* Task list:
1. In the routing tables thread, which address does the first poster give for their FreeBSD gateway?
2. Continue the routing tables thread from its final post.

# Routing Tables



## supanatral (Sep 11, 2007)

I want to configure my wireless router to have all the wireless connections to be on a different subnet then the computers that are wired. I know that this sounds useless, but I do have a good reason for doing this.

After setting my router to 192.168.2.1 and turning on DHCP, I entered this information:
Destination LAN IP: 192.168.1.1
Subnet Mask: 255.255.255.0
Gateway: 192.168.1.1

192.168.1.1 is our FreeBSD gateway. does that information sound correct?
I don't know what the difference is between the destination lan Ip and gateway though.


----------



## Kees Buijs (Sep 12, 2007)

supanatral said:


> I want to configure my wireless router to have all the wireless connections to be on a different subnet then the computers that are wired. I know that this sounds useless, but I do have a good reason for doing this.
> 
> After setting my router to 192.168.2.1 and turning on DHCP, I entered this information:
> Destination LAN IP: 192.168.1.1
> ...



This is no problem. You can enter this information in the NETWORK pane. You configure the wired nic with the required info (even DHCP) and also the wireless nic with the required info (even DHCP with all info completely different, ofcourse the ip-number must be different for both nic).

I had such a setup myself on a notebook, where i access the company network wired and internet access was wireless. The only real advantage was that internet access was still possible without wired connection and without reconfiguration.


Good luck, kees


----------



## supanatral (Sep 12, 2007)

From What I understand, I would leave my wireless router's lan IP to 192.168.1.8?
Then turn on DHCP to give a range from 192.168.2.1 - 192.168.2.255?
So then I would add that routing table information?
Also, does that information look right?

* Saved entries:
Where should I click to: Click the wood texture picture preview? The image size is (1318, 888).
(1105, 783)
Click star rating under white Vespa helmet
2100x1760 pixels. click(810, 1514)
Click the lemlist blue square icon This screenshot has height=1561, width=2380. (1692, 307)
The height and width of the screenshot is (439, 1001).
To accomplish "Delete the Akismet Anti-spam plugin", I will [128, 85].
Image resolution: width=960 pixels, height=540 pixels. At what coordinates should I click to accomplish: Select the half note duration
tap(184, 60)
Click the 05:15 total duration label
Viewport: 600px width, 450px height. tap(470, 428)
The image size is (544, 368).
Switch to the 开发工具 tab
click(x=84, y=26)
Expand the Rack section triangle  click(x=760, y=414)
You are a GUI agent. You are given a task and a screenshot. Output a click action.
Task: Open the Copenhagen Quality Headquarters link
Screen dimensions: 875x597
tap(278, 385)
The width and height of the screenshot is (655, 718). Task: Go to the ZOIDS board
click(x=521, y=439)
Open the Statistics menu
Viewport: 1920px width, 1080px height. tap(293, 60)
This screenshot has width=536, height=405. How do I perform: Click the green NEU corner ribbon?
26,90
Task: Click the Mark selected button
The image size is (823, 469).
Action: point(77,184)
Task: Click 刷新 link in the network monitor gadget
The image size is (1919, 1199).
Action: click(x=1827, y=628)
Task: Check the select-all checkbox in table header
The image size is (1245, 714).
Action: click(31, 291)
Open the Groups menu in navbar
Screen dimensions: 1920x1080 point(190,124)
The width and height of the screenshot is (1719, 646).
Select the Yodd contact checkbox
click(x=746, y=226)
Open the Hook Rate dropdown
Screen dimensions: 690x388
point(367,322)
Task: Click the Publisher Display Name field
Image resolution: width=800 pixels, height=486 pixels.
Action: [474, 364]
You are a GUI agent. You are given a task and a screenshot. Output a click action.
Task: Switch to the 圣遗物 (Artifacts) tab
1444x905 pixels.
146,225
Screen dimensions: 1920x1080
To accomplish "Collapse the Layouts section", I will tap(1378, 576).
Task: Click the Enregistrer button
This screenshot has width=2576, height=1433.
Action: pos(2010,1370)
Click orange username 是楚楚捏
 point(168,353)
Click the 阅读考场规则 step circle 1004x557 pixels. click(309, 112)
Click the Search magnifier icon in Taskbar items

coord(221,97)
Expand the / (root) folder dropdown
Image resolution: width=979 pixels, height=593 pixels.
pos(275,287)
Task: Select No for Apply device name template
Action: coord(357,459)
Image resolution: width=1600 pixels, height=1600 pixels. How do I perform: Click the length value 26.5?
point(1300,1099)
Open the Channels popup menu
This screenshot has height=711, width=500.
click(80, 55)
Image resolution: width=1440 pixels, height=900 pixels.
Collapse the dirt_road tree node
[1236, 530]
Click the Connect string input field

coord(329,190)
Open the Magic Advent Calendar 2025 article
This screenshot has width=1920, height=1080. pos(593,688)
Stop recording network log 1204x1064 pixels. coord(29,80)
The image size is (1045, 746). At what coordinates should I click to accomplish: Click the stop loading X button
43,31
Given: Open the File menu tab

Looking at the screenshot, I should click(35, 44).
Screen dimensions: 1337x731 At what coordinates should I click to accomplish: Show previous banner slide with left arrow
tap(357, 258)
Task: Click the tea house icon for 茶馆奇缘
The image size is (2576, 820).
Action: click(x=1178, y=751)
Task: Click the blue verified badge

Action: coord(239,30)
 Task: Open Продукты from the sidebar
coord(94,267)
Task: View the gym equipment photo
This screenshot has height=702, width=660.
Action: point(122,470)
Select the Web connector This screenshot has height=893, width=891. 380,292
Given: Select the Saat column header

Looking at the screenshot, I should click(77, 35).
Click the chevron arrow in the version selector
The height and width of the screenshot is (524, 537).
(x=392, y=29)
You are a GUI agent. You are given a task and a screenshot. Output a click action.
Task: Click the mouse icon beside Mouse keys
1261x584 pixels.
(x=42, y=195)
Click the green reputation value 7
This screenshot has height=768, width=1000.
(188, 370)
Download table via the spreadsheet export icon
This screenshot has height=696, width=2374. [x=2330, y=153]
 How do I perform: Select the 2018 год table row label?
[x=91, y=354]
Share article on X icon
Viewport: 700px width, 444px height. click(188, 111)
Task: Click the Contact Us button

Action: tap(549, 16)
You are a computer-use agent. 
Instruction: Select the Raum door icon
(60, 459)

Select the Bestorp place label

* Responses:
1. 192.168.1.1

2.
I've never done this before so forgive me. Do you have a good walk through of what you need to do? The only ones that I've found pretty much say "put the destination lan IP in the box" but the issue is that I don't know what a dstination lan IP is other then understanding a general idea by the name.


----------



## Satcomer (Sep 12, 2007)

Well if this is a BSD router then go into that configuration and configure the vlan for the wired ports and ports then  different settings in the wireless card. With a BSD router this should be easy, if you know how to configure the BSD router.


----------



## Kees Buijs (Sep 13, 2007)

supanatral said:


> From What I understand, I would leave my wireless router's lan IP to 192.168.1.8?
> Then turn on DHCP to give a range from 192.168.2.1 - 192.168.2.255?
> So then I would add that routing table information?
> Also, does that information look right?
> ...



Are we talking over 1 or 2 routers ? If one router, this being possible depends on the router having a separate DHCP server for WIRELESS and for WIRED. Otheriwise i guess it will not be possible, unless you use static ip-numbers. Also the netmask might be set to a different value.

So what I describe is based on having 2 dhcp servers (2 routers), not for 1 dhcp server (1 router).


Good luck, Kees


----------



## supanatral (Sep 13, 2007)

Well, my FreeBSD I guess would be considered a router, so yes, I have two routers and both would have DHCP enabled since I'm only using a class c IP address.

Do both routers need to be configured to talk to eachother? or just one?

Satcomer: I haven't had a chance to try that seeing as my notebook just got sent in to get replaced by Apple, but I'm going to give that a try if I can borrow a computer from someone else today.


----------



## arri (Sep 23, 2007)

is it possible ppl are talking about different things here? hmm.. confusing..

anyway, i guess you mean:
your freebsd-box is connected to the internet, doing NAT/DHCP for the internal (wired) network, and you want to connect your wifi-router, but server a seperate subnet wirelessly..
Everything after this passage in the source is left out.